Они познакомились на конференции в райцентре и, вернувшись домой, уже несколько раз встречались, но ничего между ними не было - гуляли по улицам, а сегодня обедали в вокзальном ресторане. Она сильно отличалась от его жены - лет на пятнадцать моложе, крупная блондинка с тонкими чертами лица.
– Совсем молодая, - думал он, глядя на ее руки, на гладкую кожу на шее, - и что она нашла во мне... Неужели что-то будет...
Он уже лет десять не изменял жене, а раньше - два раза, и происходило это как-то торопливо и неловко, и удовольствие быстро сменялось страхом, что встречи станут известны... После ресторана они шли по темным улицам, стояли в каком-то подъезде и целовались, она вздыхала и прижималась к нему, и уже не говорила "нет-нет" и не отталкивала его руки. Он шептал - "пойдем к тебе..." - и с замиранием сердца чувствовал, что сейчас она согласится.
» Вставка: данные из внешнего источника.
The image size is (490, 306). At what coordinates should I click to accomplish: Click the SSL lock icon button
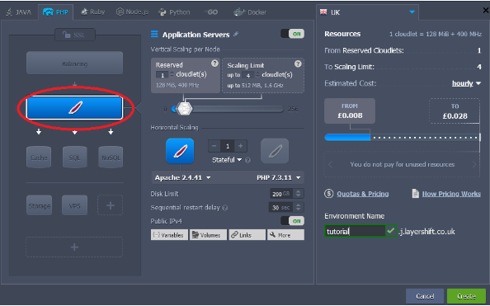point(75,35)
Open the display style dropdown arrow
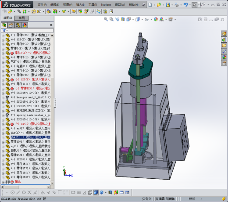The width and height of the screenshot is (228, 202). tap(142, 19)
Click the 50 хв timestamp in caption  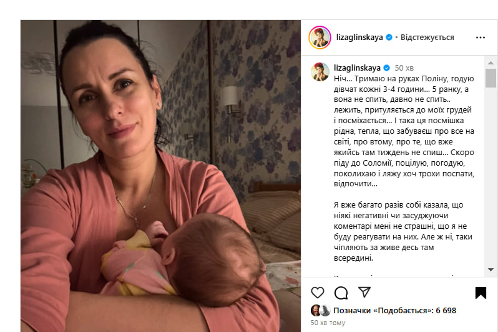pyautogui.click(x=404, y=68)
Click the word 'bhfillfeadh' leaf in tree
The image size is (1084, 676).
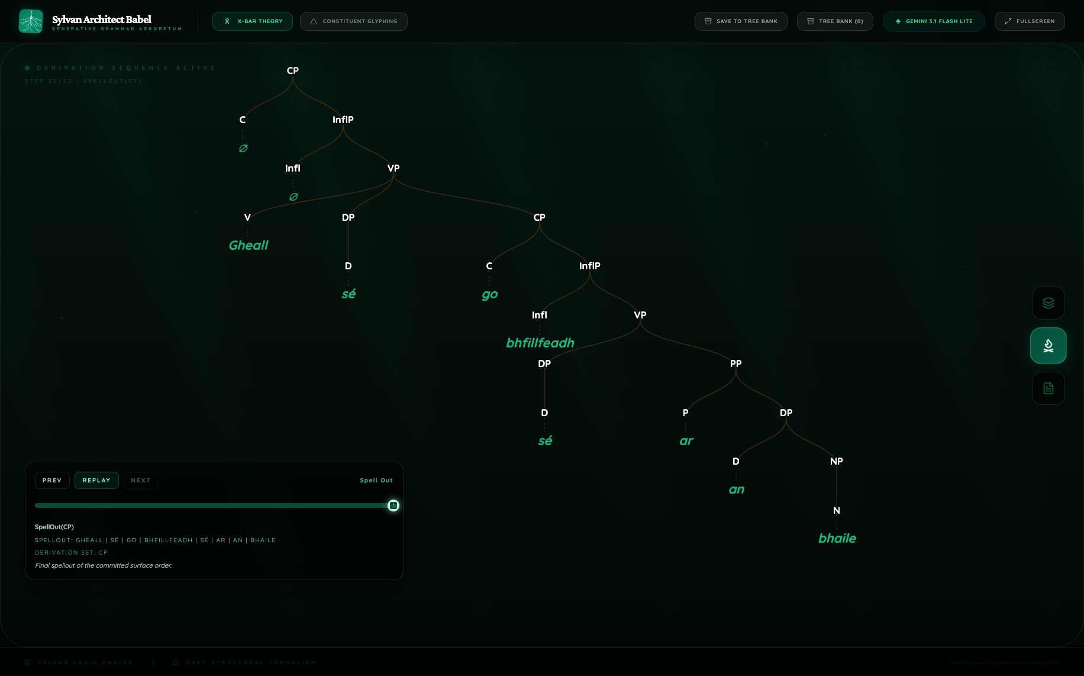point(540,343)
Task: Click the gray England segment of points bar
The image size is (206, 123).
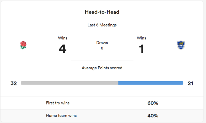Action: (x=69, y=83)
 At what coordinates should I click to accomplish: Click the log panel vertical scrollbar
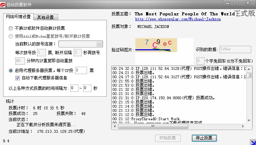[249, 94]
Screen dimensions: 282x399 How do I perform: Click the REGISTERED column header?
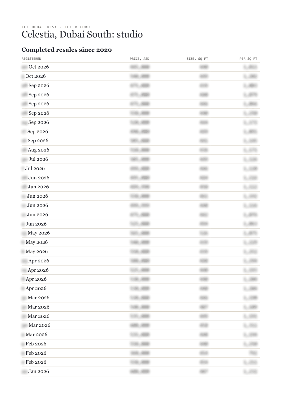coord(31,59)

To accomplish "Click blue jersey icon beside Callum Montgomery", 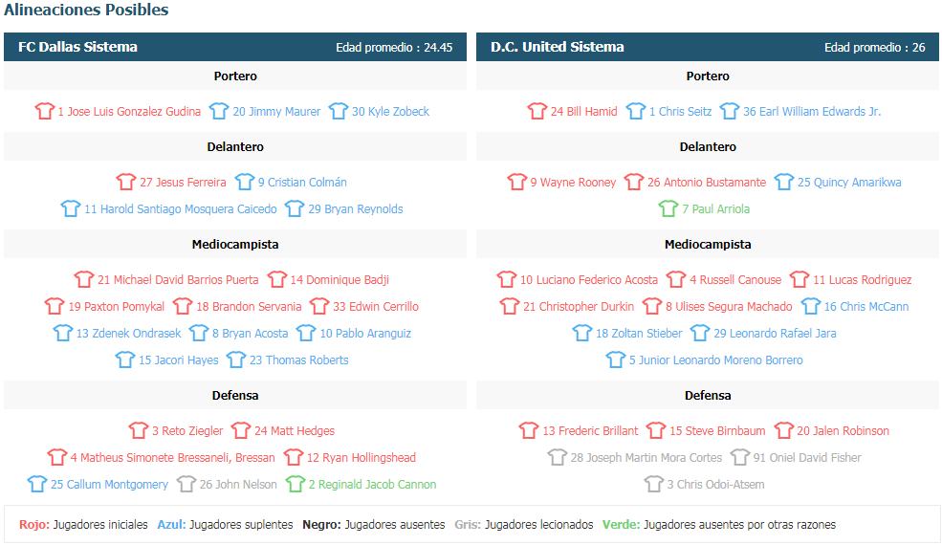I will [x=37, y=484].
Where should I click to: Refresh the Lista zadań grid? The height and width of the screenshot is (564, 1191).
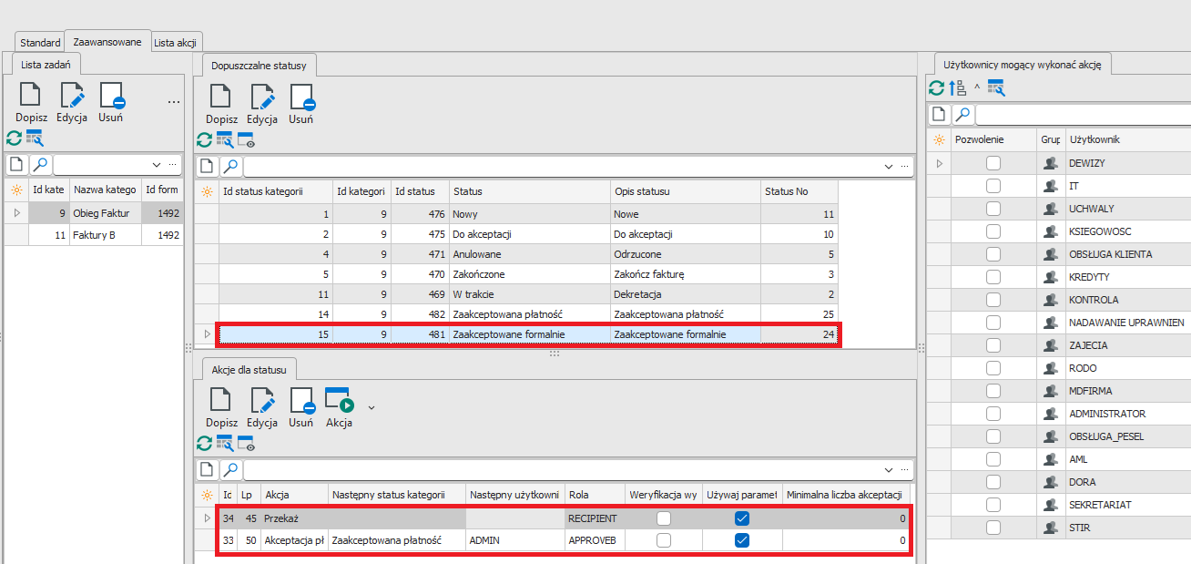click(x=14, y=138)
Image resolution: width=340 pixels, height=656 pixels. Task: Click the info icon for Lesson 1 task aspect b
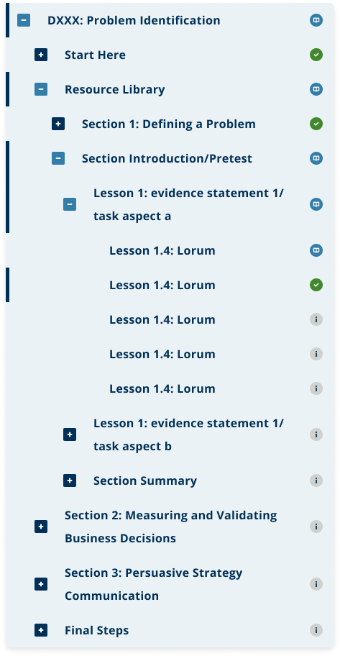tap(316, 434)
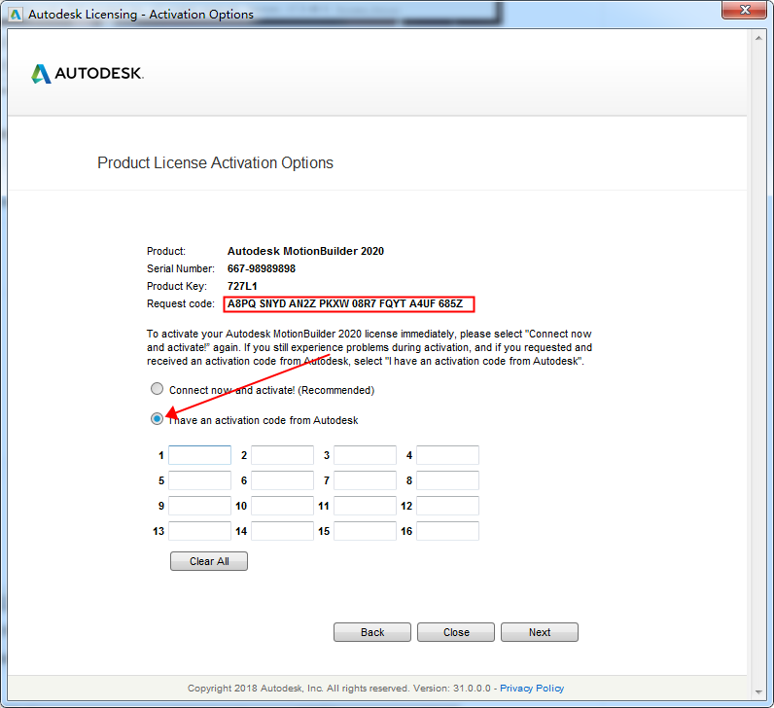Open the Privacy Policy link
Screen dimensions: 774x708
[532, 688]
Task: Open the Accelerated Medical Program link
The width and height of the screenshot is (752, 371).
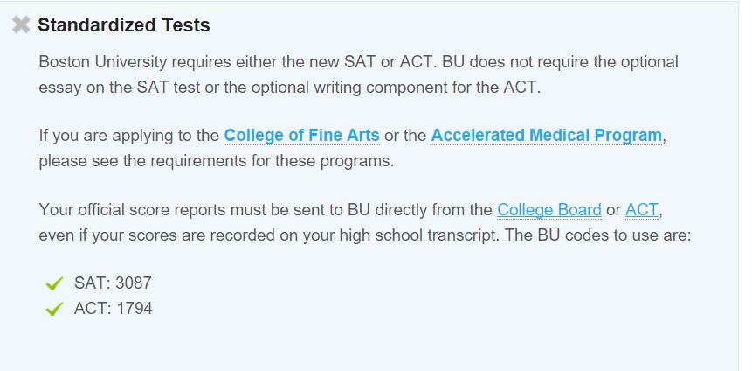Action: [x=546, y=136]
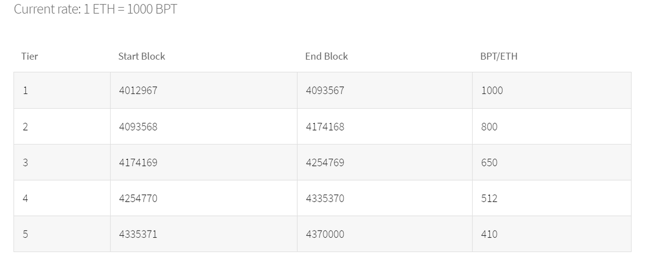647x269 pixels.
Task: Click start block 4093568 in tier 2
Action: [x=204, y=126]
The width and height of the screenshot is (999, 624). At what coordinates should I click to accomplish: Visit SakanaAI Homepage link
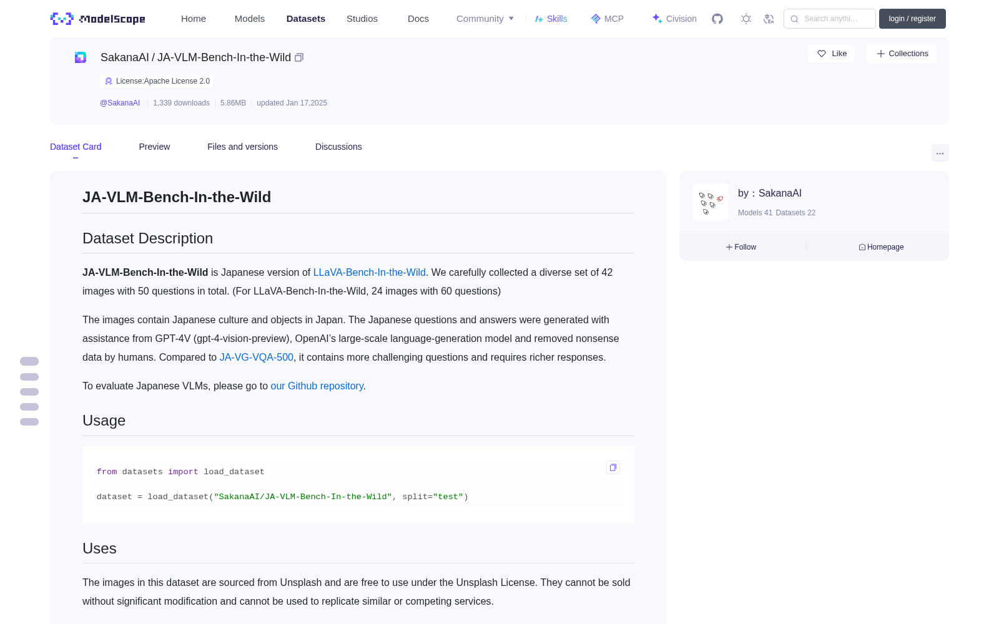click(x=881, y=247)

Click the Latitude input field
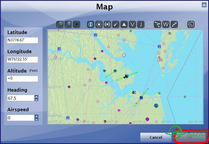click(x=22, y=40)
Они придут - она разденется... сама?.. или надо раздеть ее?.. и самому как-то успеть раздеться... Нельзя же раздеть - и остаться в пиджаке и при галстуке... Никогда он не знал, как поступать в этих случаях. И как давно это было... Он вдруг отчетливо представил себе, как окажется в постели рядом с молодым сильным телом... пятидесятилетний, лысый, стареющий, с мягким животиком и тонкими ногами... Надо было выпить, - мелькнуло у него в голове, - и обязательно крепкого, пусть даже водки... Он целовал и гладил ее, а она часто дышала ему в шею и пальцами мяла рыхлое плечо. Желание и растерянность боролись в нем, но остановиться он уже не мог - "пойдем к тебе, пойдем..." Он стал тянуть ее к выходу, но она мягко освободилась и, поправляя шапочку, сказала шепотом - "нам на трамвай, здесь, за углом..."
Они долго ждали трамвай, наконец, красный вагон нехотя выполз из-за поворота. Он уже знал - "две остановки", она крепко держала его под руку, по-новому, прижавшись к нему, и смотрела в лицо большими черными зрачками. Трамвай приближался целую вечность. Она что-то говорила, а он, почти не понимая, кивал головой, весь напряжен, и особенно остро видел и слышал в этот момент, как будто его жизнь кончалась. Он видел желтый и розовый свет на снегу, и как маслянисто блестят рельсы, и слышал крики мальчишек на катке за деревьями.